A potential merger between Australian department store chainsMarch 21, 2014 / By
The two major department store chains in Australia, Myer and David Jones, are reviewing a proposal to merge their businesses. If this merger were to occur, what would be the impact on the property sector? Due to changing shopping habits and perhaps a lack of innovation, department stores in Australia are gradually becoming less relevant to the retail sector and to retail landlords. A merger of the two major store chains could be the fundamental change that the industry needs.
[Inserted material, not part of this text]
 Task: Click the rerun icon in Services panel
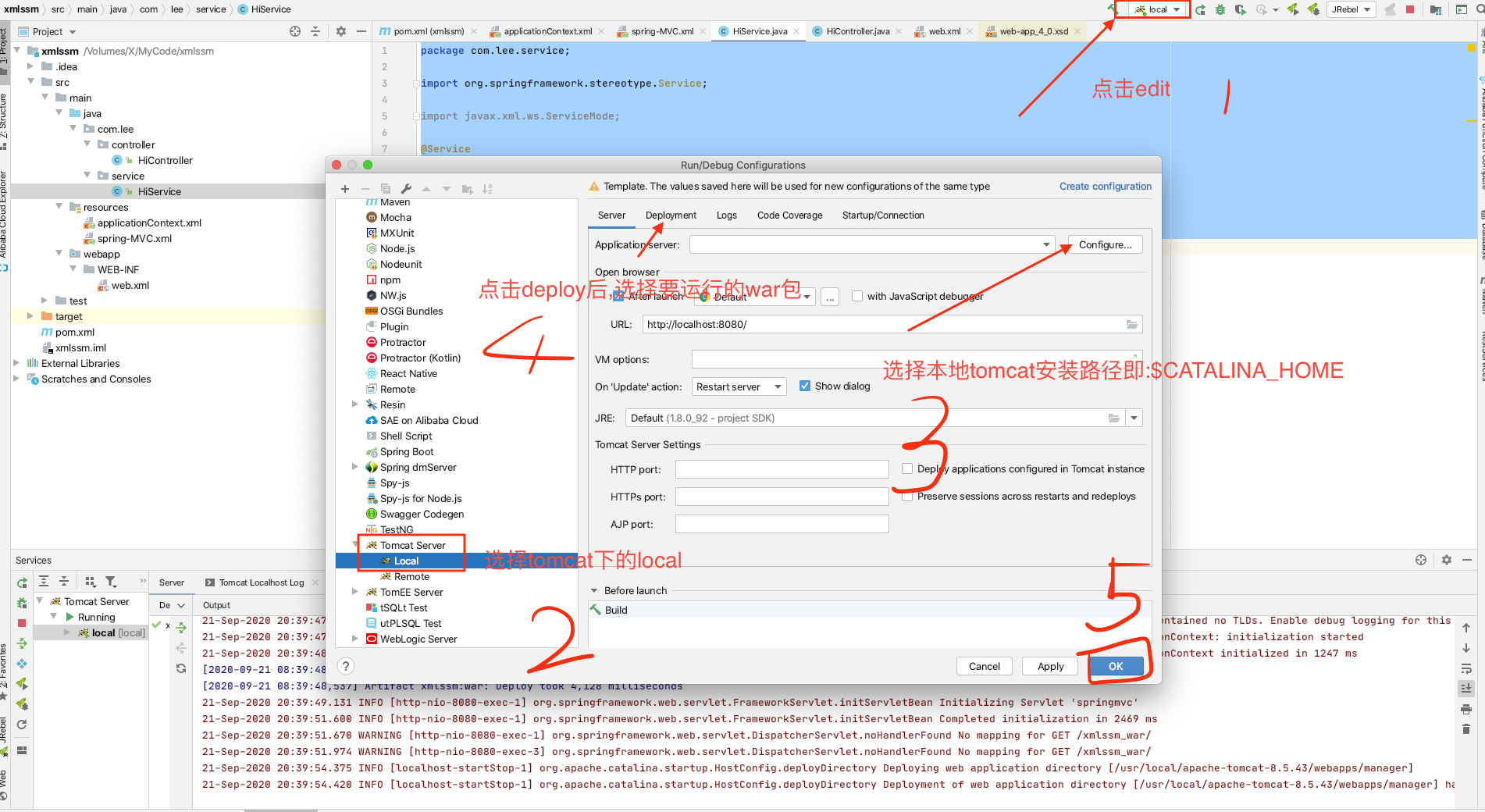22,582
Myer and David Jones are the two major department store chains in Australia and they typically anchor regional shopping centres, which are the largest shopping centre format in Australia. Myer approached David Jones in October last year with a merger proposal, which was initially rejected. Myer repeated its offer last month, which David Jones is now considering. Under the Myer proposal the two businesses would continue to operate as separate, independent department store brands. However, the merged entity would have a consolidated executive/management team and operate as a single business.
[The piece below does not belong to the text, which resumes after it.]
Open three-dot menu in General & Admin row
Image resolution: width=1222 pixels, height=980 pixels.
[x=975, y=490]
Department store performance over the last five years has fallen below long-term averages. According to the Australian Bureau of Statistics, average annual turnover growth for department stores was generally flat (-0.3%) over the last five years, compared with the long-term average growth (for the 10 years prior) of 3.8% per annum. Given the duopolistic market position of Myer and David Jones, they account for a large proportion of total department store spending in Australia. Department stores are essentially resellers of goods, operating on thin profit margins. Department stores have been impacted by the growing presence of online retailing, which offers a more cost effective method of selling. This has partly contributed to the weaker performance of department stores in recent years.
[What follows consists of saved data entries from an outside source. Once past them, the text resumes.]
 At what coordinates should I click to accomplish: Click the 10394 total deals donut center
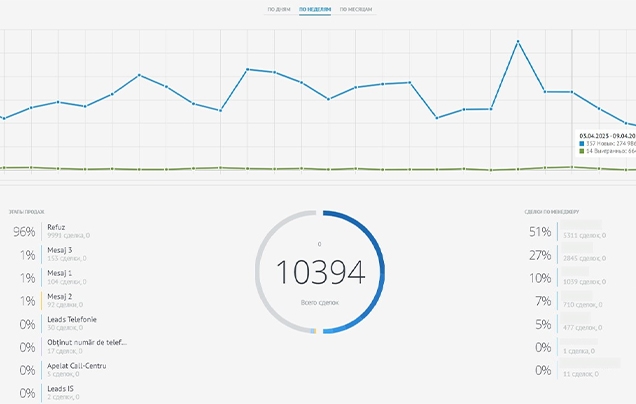click(319, 272)
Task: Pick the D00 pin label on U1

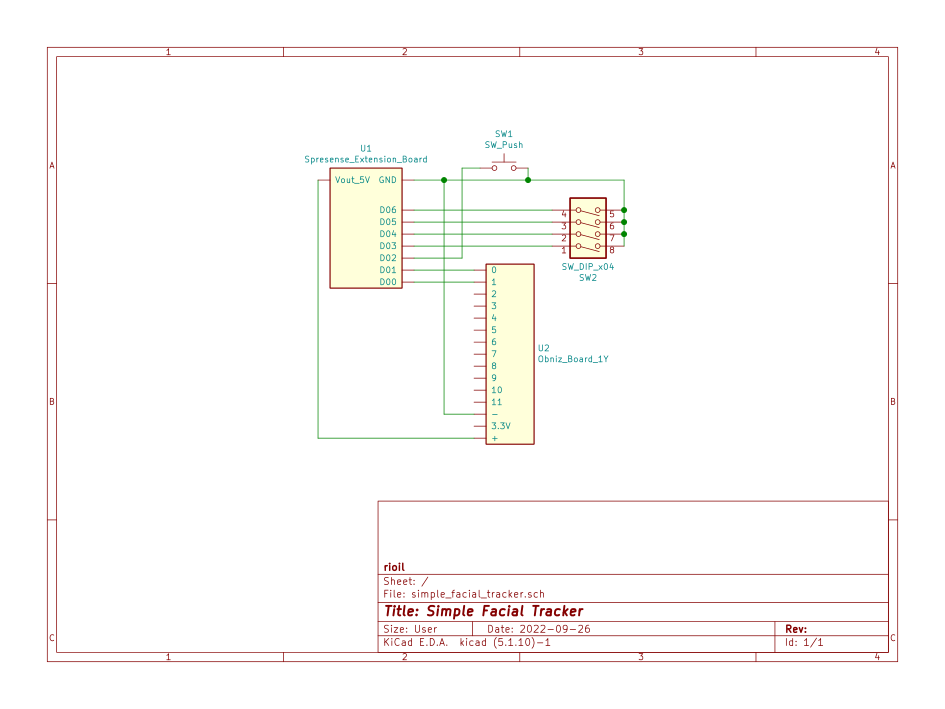Action: (388, 282)

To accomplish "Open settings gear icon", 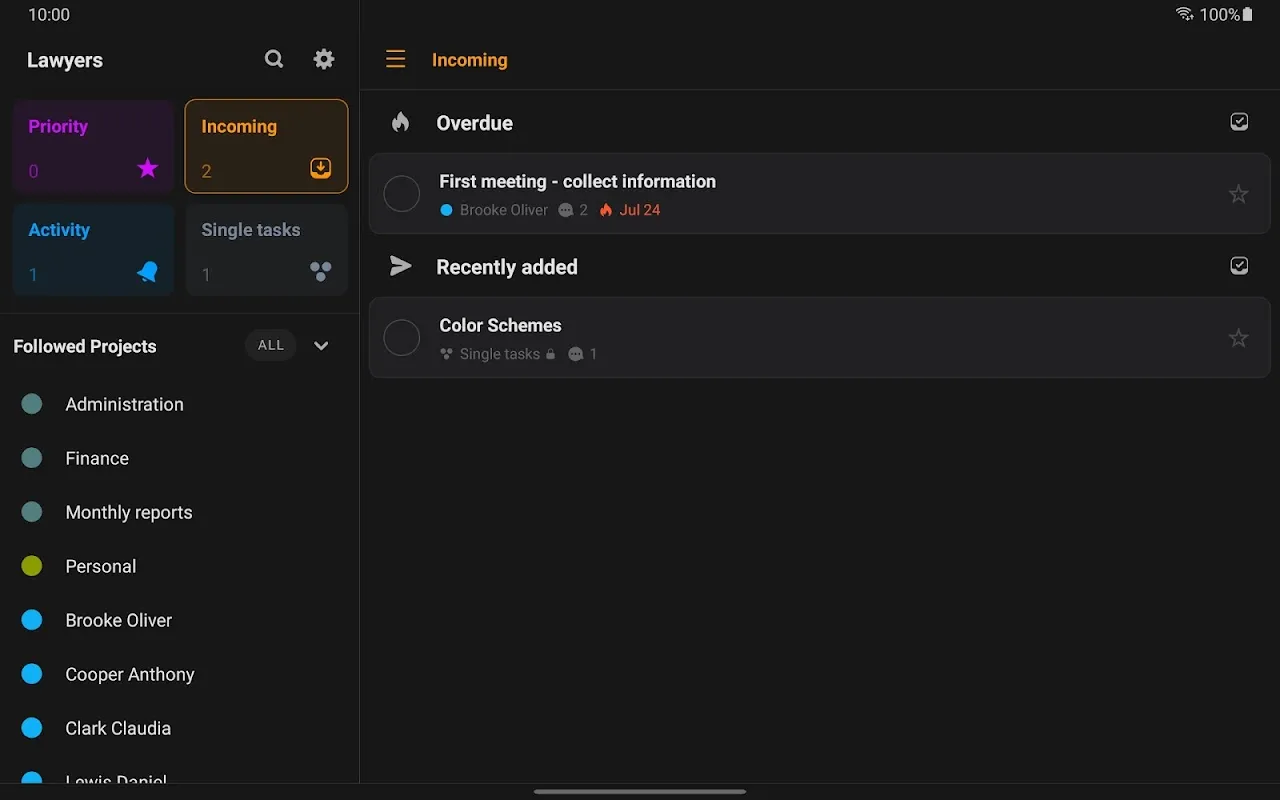I will point(324,59).
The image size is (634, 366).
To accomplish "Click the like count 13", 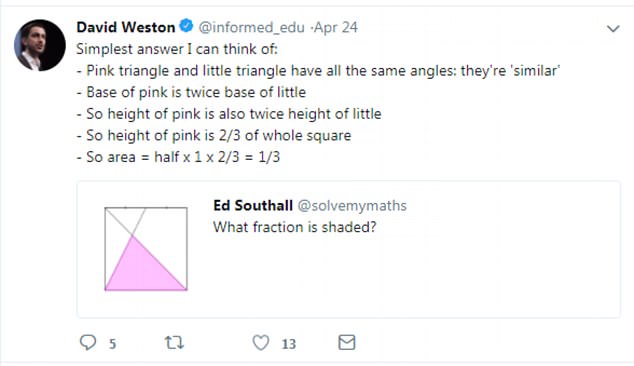I will point(289,344).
There are various reasons for the proposed merger. The most obvious is cost savings and efficiency. If the merger were to proceed, an estimated AUD 85 million per annum in cost synergies is expected within the first three years, according to Myer’s proposal. To further increase cost efficiencies, we may see store closures in certain locations where leases reach expiration. Myer has a network of 67 stores around Australia, while David Jones has 38 stores. Regional shopping centres would be the most affected; the presence of department stores has contributed to their stability over time. Traditionally, department stores have large floor areas and are set out over multiple floors. The consolidation of store numbers would help to improve sales productivity (rate per sqm per annum). Landlords would be able to re-lease the freed up space to new tenants to enhance their centres’ tenancy mix. The merged business would also hold stronger bargaining power over shopping centre landlords in terms of lease and rental negotiation.
As the retail environment in Australia evolves, a merger between the two department store brands will potentially help to reinvigorate the sub-sector and bring department stores back to their previous status.